The flight home could have been a lot worse. I took a five (ish?) hour flight from Bangalore to Dubai, and met my uncle at the airport, who was coincidentally traveling on business. Together we flew from Dubai to New York, and from there, Chicago. I kept passing "shards" on the way there, but it wasn't as  excruciating as it had been on campus, back in India. I mustered the courage to look in the airplane toilet after I had peed, on the flight from New York to Chicago -- still blood, but not nearly as much as there had been. The symptoms were going away. Was I recovering? Instantly, I felt a rush of shame. Was I getting better?

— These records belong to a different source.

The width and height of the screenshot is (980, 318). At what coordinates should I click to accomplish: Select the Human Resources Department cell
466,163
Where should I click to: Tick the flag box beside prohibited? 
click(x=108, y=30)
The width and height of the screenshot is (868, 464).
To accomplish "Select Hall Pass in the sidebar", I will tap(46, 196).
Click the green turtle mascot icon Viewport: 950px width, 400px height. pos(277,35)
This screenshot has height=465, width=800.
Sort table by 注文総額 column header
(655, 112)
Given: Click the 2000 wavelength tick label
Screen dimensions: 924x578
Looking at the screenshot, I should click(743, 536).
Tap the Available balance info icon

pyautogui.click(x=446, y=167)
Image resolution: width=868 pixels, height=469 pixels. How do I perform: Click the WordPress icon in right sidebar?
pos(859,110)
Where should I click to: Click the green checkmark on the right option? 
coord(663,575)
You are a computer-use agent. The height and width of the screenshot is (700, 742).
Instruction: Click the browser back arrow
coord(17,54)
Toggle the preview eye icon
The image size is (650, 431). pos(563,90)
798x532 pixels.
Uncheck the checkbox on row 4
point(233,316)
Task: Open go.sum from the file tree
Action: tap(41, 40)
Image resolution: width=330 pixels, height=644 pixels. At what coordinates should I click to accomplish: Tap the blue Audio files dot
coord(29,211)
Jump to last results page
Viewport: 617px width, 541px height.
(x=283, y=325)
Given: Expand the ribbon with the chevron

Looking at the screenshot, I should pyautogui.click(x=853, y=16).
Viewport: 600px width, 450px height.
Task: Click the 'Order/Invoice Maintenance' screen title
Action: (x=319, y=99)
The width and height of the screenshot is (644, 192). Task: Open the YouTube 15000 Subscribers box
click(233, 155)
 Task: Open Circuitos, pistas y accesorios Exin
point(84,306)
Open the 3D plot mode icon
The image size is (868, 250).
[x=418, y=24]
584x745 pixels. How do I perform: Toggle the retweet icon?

Could I have stuck it out in India? Was I a total pussy, deciding to give up and go home? Should I have just waited it out a few days longer? Embarrassment flooded me. I realized that other than a nagging ache in my back, I was able to navigate three international airports on my own, with no problems, without once getting a sudden "kidney stone attack." Before I could barely walk across campus. And now I wasn't peeing as much blood as before. I wasn't throwing up. I was a little nauseous, but otherwise ... I was able to travel mostly by myself. I probably looked like any other passenger, except for the slight limp in my step. What a total privileged princess I am, I thought. I get one tiny kidney stone and I throw up a few times and I high-tail it back to the States, where people speak English. What does that say about me -- that I'm only comfortable in a place where I understand the language, and the doctors wear lab coats? What kind of racist, privileged bullshit is that?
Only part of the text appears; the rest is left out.